Dalla sua Arpe conta di avere gli investitori istituzionali con i quali, in questi sei anni, ha dialogato con regolarità e sintonia. Tra questi è probabile che ci siano hedge fund che la pensano come il fondo Tci che, forte di una quota dell’1% di Abn Amro (primo socio di Capitalia), nonché famoso per aver causato il ribaltone ai vertici di Deutsche Boerse, ha ieri scritto una lettera aperta all’ad di Abn, Rijkman Groenink, accusandolo di non gestire al meglio il gruppo, e criticando le scelte effettuate in Italia. Il titolo Abn, dopo la lettera, è ieri cresciuto del 6%.
Arpe conta ora anche su questa nuova «debolezza» di Abn, schierato ancora una volta con gli investitori di mercato. Il punto è che questi non siedono nel cda, la cui composizione, rinnovata nel novembre scorso, è stata curata personalmente dallo stesso Geronzi. A cominciare dall’uomo destinato a prendere le deleghe di Arpe almeno fino all’assemblea di bilancio: Paolo Cuccia, entrato appunto a novembre in rappresentanza di Abn Amro.
Una scelta che già allora avrebbe potuto rivelare l’esistenza di manovre in corso: Cuccia, considerato a torto o a ragione un manager storicamente vicino a Geronzi, è da tempo il «country executive» di Abn in Italia. Ma il suo ingresso nel cda ha segnato una rottura con il passato: fino ad allora gli olandesi indicavano per il cda romano un membro del loro stesso board, mai un italiano. Per questo è verosimile che il regista dell’operazione sia stato già in autunno Geronzi, impegnato a ricucire i rapporti, allora un po’ tesi, con gli olandesi, e a tenere sotto controllo le mosse di Arpe. Quest’ultimo ha perduto la fiducia del presidente nel corso delle interdizioni che avevano costretto Geronzi a stare lontano dalla banca. Di fronte alla situazione creatasi, Abn ha scelto infine di seguire il suo originale garante, cioè Geronzi. E così si esprimerà oggi secondo un ragionamento lineare: è stato Geronzi, sei anni fa, a chiedere ai soci del patto di dare fiducia ad Arpe. Ed è oggi lo stesso Geronzi a chiedere ai soci di togliere questa fiducia.

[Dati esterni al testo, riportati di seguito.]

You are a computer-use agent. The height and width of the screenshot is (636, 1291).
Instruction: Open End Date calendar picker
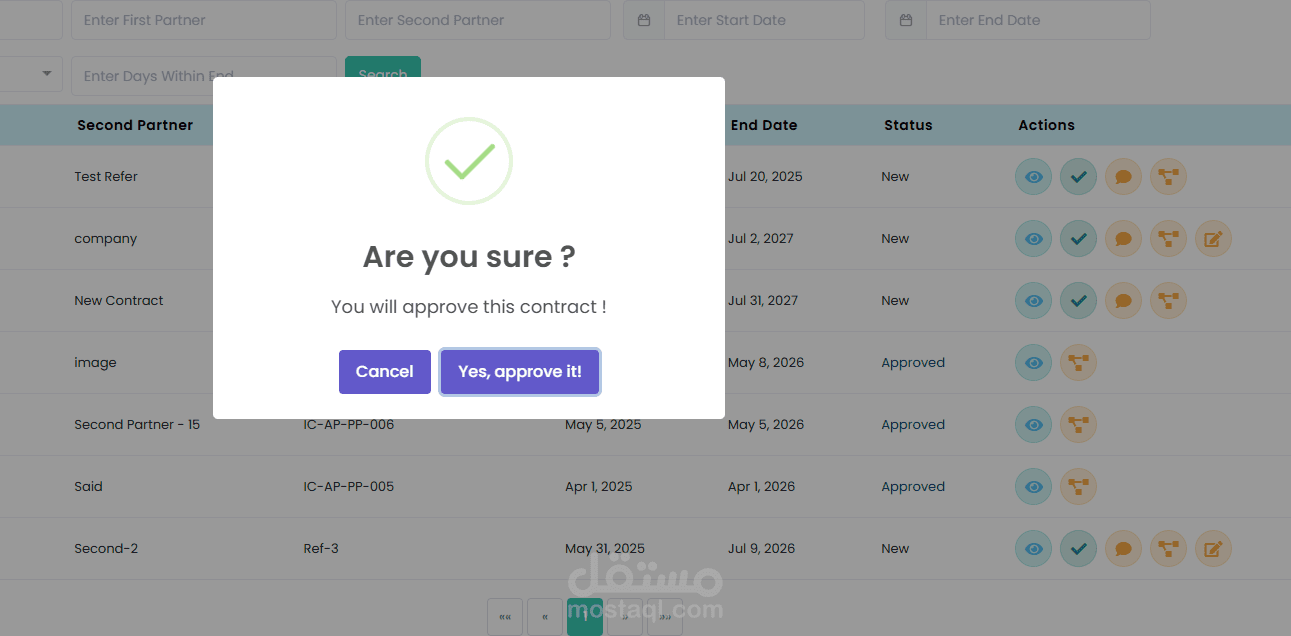click(x=906, y=20)
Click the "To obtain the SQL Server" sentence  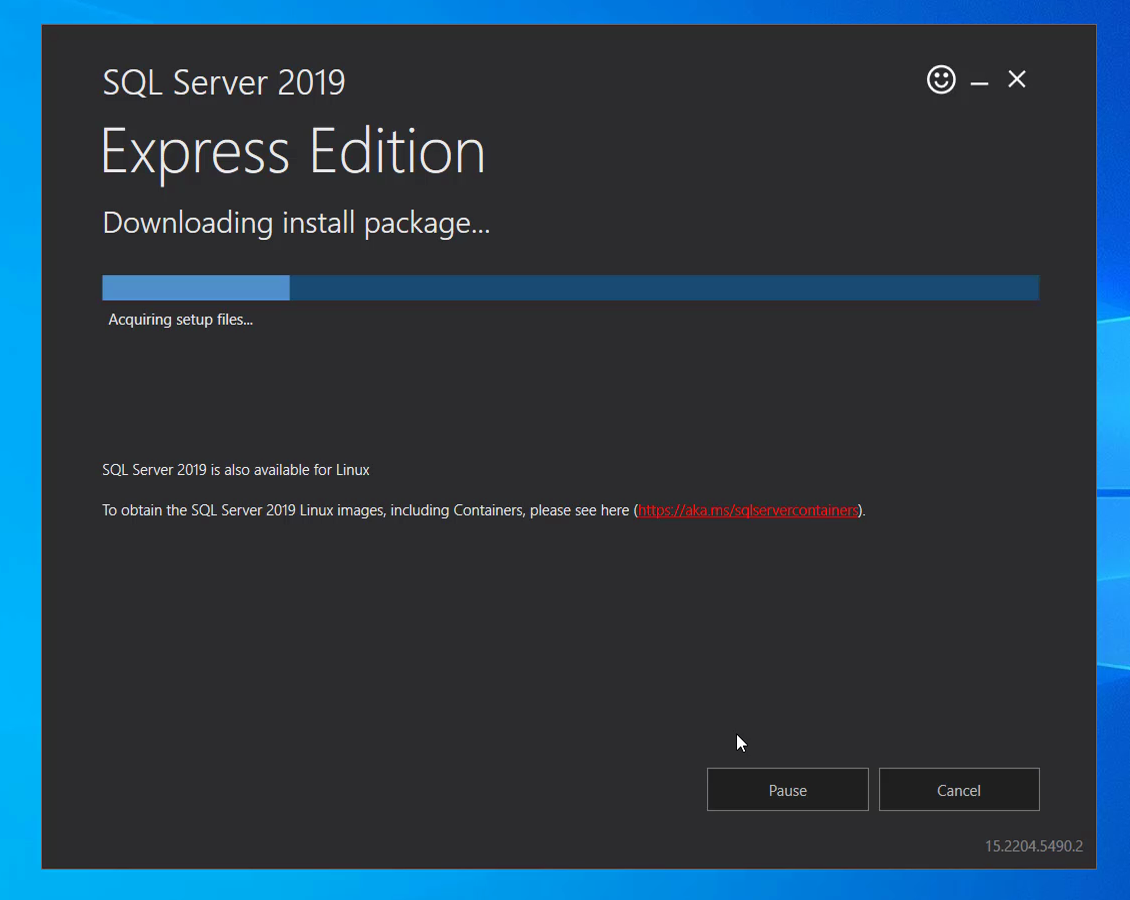(366, 510)
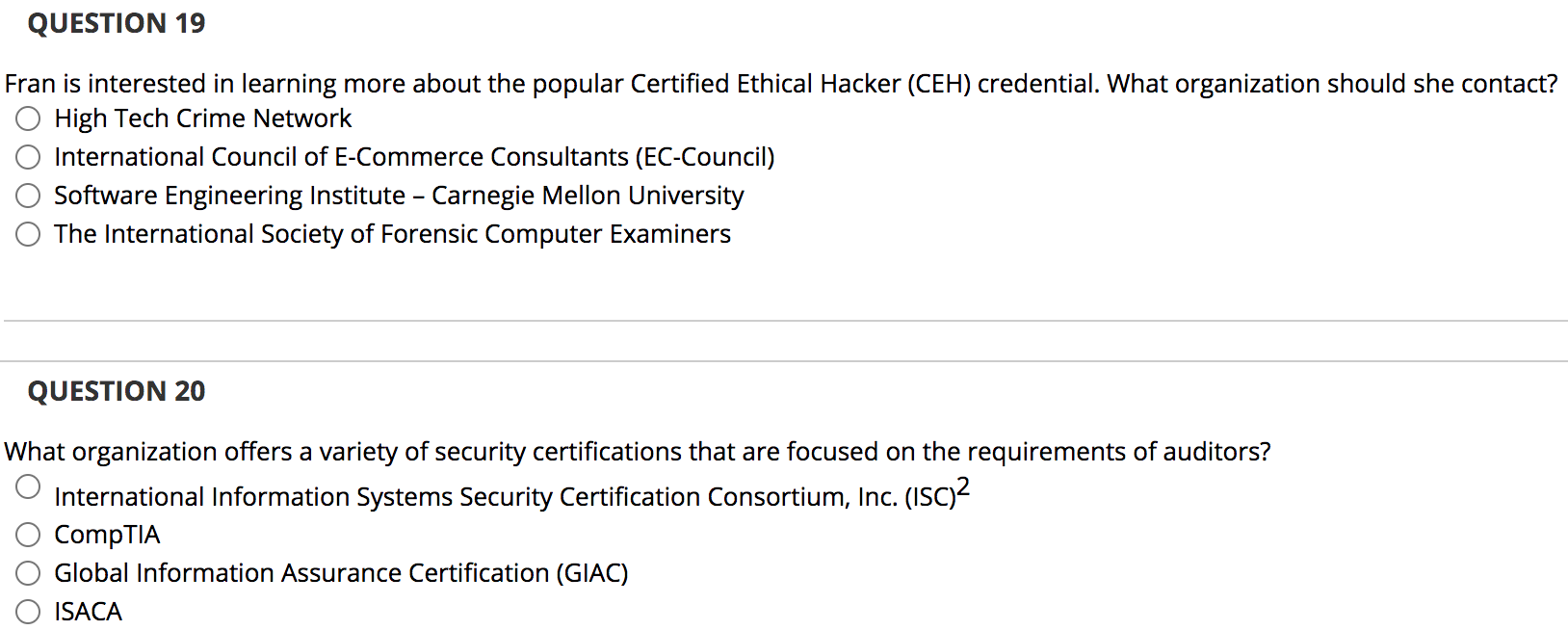
Task: Choose CompTIA as the answer
Action: 27,534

Arpe giocherà comunque le sue carte fino in fondo, sperando che tra gli altri grandi soci o tra i consiglieri qualcuno prenda le sue parti, come forse potrebbe fare la Fondazione Manodori, già un po’ critica su Geronzi. E in base ai risultati delle «votazioni» di oggi l’ad deciderà le prossime mosse.